Maybe a counselor can help him think through the ramifications of his actions. But he seems he is almost pushing you to be the "bad guy" and to divorce him.
As others have said, step up your game. Get yourself together, get a job, get fit, get your self-esteem back. He needs to do many of the things he would be required to do if you split up- his laundry, driving the kids, etc.

Sometimes you can't stop the plane from crashing and burning, no matter how much you love him. He has to think this through.


Anonymous
Anonymous wrote:OP here. Maybe on the affair. I guess there are signs, but he was extremely broken up over the time he "almost" did (I have to trust him on this one). It would've been a for sex thing as it was a young woman (a nanny!) he met traveling in Europe. He was planning to meet her on one of his subsequent trips but she couldn't get away from her family and then I found out about it. I even called her. At the same time, I saw very flirty texts to another very young woman he met skiing who was coming to the DC area to live.
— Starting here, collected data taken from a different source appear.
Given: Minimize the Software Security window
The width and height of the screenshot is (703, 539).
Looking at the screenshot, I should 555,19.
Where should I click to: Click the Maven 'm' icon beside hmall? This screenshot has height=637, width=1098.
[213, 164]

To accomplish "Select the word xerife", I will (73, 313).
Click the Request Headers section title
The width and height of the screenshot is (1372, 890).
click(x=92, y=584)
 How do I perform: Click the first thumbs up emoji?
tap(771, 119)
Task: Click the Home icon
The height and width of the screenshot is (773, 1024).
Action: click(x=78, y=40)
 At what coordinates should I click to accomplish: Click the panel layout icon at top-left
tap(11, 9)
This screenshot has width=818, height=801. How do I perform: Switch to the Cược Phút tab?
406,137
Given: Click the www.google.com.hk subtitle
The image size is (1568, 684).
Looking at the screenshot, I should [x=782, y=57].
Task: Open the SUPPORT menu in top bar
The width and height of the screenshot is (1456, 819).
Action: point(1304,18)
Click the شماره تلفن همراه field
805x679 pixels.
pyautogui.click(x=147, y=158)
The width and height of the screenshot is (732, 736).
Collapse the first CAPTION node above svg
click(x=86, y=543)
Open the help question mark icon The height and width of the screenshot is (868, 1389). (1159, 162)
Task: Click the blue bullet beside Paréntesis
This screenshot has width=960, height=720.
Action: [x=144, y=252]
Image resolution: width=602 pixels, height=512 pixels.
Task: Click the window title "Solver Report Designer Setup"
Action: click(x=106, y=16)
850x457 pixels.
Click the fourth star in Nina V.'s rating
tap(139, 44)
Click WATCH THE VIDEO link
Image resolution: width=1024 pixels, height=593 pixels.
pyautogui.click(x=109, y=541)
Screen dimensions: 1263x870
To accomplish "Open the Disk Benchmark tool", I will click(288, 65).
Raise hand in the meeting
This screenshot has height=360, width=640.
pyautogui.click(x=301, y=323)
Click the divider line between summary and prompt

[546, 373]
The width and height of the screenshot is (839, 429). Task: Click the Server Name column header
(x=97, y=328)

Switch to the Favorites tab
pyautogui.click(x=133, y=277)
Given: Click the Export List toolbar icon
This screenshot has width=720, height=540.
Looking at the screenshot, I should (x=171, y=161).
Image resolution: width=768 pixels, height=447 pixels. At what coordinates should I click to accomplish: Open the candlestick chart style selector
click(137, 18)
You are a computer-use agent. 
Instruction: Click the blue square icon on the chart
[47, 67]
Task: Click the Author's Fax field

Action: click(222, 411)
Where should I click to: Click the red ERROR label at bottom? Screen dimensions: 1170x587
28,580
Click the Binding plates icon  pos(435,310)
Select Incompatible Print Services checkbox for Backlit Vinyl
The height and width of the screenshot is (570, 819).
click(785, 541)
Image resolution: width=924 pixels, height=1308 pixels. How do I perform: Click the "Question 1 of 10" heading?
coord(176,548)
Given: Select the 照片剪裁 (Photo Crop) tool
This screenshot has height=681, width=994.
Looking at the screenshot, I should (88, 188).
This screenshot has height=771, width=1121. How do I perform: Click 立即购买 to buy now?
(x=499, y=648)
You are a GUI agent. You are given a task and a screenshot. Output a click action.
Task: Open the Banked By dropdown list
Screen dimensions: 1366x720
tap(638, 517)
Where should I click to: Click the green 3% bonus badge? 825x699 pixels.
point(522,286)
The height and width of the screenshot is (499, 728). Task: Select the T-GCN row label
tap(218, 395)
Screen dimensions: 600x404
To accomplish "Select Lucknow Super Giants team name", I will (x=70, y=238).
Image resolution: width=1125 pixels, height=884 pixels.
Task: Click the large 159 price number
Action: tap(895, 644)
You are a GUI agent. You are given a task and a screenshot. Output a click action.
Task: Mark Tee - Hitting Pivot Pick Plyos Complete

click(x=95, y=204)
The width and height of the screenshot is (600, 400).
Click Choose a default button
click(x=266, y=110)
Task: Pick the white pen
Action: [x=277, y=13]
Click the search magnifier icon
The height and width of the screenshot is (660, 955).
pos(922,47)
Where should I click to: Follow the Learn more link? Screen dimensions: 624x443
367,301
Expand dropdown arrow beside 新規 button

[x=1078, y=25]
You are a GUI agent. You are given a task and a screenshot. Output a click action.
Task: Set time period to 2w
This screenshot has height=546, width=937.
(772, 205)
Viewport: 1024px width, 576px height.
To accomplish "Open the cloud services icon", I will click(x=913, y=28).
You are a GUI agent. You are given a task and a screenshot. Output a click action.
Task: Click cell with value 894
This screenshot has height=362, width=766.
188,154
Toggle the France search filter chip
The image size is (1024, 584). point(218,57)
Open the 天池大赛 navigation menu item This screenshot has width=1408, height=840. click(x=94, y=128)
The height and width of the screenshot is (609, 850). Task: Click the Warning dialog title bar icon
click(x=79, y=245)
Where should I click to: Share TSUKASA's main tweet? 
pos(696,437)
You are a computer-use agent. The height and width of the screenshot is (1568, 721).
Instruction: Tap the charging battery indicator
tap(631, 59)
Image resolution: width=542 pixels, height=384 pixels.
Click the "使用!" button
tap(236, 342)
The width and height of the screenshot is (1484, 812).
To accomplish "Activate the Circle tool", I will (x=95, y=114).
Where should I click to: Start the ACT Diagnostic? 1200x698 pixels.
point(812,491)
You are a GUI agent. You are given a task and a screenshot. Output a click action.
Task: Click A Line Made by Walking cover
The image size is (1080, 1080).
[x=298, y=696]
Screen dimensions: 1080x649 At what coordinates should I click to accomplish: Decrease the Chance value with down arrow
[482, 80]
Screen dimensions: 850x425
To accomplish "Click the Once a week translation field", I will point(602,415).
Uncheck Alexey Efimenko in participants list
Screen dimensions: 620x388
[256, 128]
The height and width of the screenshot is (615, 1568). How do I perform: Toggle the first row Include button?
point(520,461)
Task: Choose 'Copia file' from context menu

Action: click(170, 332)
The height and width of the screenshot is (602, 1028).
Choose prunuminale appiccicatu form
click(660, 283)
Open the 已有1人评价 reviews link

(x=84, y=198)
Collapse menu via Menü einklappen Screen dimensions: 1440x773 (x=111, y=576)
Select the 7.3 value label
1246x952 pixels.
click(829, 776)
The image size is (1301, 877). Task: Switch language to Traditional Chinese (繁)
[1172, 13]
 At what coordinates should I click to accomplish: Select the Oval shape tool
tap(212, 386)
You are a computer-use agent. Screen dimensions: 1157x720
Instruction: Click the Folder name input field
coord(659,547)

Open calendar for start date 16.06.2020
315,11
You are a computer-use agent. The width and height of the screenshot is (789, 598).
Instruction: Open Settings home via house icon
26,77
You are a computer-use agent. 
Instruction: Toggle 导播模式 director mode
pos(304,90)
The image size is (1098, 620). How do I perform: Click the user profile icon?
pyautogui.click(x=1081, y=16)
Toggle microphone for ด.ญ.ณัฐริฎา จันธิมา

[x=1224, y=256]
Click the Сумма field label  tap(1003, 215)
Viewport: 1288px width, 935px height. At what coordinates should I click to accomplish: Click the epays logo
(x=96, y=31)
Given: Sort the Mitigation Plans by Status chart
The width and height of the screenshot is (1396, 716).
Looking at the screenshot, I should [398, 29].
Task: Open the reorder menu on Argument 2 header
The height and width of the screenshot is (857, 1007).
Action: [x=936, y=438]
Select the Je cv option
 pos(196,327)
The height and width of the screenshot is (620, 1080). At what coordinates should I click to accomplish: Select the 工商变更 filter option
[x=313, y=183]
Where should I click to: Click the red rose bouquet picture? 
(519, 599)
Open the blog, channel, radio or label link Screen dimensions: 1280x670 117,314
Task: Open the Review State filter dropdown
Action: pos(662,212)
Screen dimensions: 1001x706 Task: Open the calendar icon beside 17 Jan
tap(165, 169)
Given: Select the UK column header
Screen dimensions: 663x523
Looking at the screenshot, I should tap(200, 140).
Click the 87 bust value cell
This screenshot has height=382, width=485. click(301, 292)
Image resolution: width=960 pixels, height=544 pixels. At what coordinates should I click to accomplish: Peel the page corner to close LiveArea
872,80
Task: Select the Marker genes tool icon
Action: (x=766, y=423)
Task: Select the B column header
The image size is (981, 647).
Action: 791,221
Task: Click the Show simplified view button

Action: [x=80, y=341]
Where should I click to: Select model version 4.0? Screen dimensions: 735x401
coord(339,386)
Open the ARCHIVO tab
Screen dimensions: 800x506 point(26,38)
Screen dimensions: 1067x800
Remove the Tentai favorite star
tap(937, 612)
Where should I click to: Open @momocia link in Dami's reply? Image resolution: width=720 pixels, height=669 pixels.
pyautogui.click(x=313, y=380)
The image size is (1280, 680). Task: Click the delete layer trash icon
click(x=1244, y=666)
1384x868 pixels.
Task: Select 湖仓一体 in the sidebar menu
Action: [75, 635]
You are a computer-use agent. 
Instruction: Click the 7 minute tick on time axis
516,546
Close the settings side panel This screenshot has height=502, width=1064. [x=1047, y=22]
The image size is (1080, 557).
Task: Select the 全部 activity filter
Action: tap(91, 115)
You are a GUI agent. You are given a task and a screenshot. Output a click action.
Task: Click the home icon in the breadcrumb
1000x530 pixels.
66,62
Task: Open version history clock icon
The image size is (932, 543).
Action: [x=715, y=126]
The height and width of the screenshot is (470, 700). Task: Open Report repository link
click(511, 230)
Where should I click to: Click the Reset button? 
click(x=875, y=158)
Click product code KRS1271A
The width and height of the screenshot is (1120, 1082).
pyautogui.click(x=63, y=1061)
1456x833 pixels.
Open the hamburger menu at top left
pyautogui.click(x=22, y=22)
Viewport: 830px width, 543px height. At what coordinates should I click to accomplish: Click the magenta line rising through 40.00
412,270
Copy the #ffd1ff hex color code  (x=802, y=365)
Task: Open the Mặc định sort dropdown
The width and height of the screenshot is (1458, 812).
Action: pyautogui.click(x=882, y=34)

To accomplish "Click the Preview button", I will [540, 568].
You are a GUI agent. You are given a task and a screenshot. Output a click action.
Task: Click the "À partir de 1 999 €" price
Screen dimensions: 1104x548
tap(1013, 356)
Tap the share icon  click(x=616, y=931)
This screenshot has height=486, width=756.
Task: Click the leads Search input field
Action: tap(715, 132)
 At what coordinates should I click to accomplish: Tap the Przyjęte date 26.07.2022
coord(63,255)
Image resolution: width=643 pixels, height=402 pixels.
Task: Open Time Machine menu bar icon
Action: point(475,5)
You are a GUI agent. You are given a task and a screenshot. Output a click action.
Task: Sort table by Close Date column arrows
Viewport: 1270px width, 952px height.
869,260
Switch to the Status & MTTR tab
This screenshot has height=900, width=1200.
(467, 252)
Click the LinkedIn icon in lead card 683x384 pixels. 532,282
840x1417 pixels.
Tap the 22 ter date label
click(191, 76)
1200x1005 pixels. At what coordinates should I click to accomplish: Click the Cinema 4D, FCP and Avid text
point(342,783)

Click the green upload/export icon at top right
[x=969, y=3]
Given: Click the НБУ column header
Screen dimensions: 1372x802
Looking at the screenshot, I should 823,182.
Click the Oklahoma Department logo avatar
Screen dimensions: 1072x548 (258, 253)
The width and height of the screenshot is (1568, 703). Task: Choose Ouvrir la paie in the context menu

Needless to say I was very upset. I pretty much said I am not sure I can stay married to you. He was a wreck. We did counseling and for awhile things seemed better.

I will say that what I remember most about this time was that he was putting me down a lot, for things that seemed really ridiculous. Why is this such a sign of an affair? I accept that it is, but I honestly thought he was so "scared" last time and remorseful that he wouldn't do this again.

I guess I could hire a PI? What do people do? I once asked him about a year ago, and he sort of laughed at me and said I was being ridiculous. I do look at his phone but never have found anything in the last few years. Sex life is infrequent.


Why would you hire a PI? It is painfully obvious your DH is a serial cheater. Only person you need to hire is a doctor to give you a full panel for STDs.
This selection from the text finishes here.